Po drugie, kontroluj równoległość w miejscach, gdzie ten sam obiekt biznesowy może być przetwarzany równocześnie. Jeśli włączysz przetwarzanie współbieżne (concurrency) na wyzwalaczu lub w pętli, to łatwo o wyścigi: dwa przebiegi podejmują identyczną akcję zanim zobaczą rezultat drugiego. W produkcji ustawiaj współbieżność konserwatywnie (często 1) dla przepływów aktualizujących te same encje lub korzystających z tych samych zasobów, a zwiększaj ją tylko tam, gdzie masz pewność braku konfliktów.

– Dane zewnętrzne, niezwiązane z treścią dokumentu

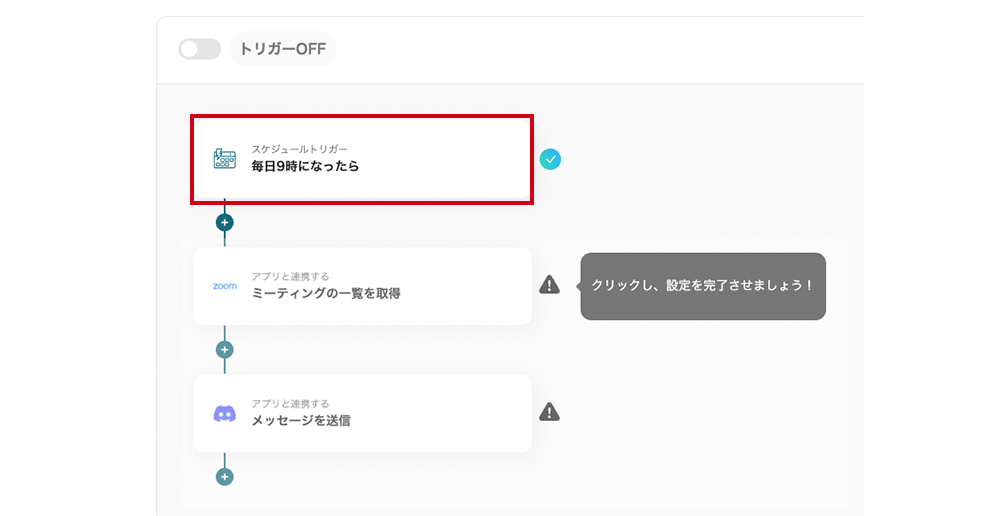Toggle the trigger ON/OFF switch
This screenshot has width=1000, height=516.
point(200,49)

Po trzecie, ustawiaj rozsądne limity czasu (timeout) dla akcji zależnych od API. Zbyt krótki timeout zwiększa prawdopodobieństwo, że operacja zakończy się po stronie usługi, ale przepływ uzna ją za nieudaną i ponowi. Zbyt długi timeout może blokować przetwarzanie i potęgować opóźnienia. W praktyce timeout powinien odzwierciedlać realne SLA/latencję danego API i charakter operacji (inne dla „create”, inne dla „get”).
Po czwarte, projektuj ścieżki błędów tak, by nie generowały ponownego wykonania „create” jako domyślnej reakcji. W produkcji warto rozdzielać błędy przejściowe (gdzie retry ma sens) od błędów logicznych/konfliktów (gdzie retry tylko powieli problem). Jeśli konektor zwraca konflikty lub odpowiedzi wskazujące, że zasób już istnieje, lepiej przejść w gałąź weryfikacji/odczytu niż ponawiać tworzenie.
Te ustawienia nie zastępują idempotencji, ale istotnie zmniejszają liczbę sytuacji, w których Power Automate sam „dubluje” operacje: ograniczają agresywne retry, eliminują wyścigi przez równoległość i redukują fałszywe błędy wynikające z nietrafionych timeoutów.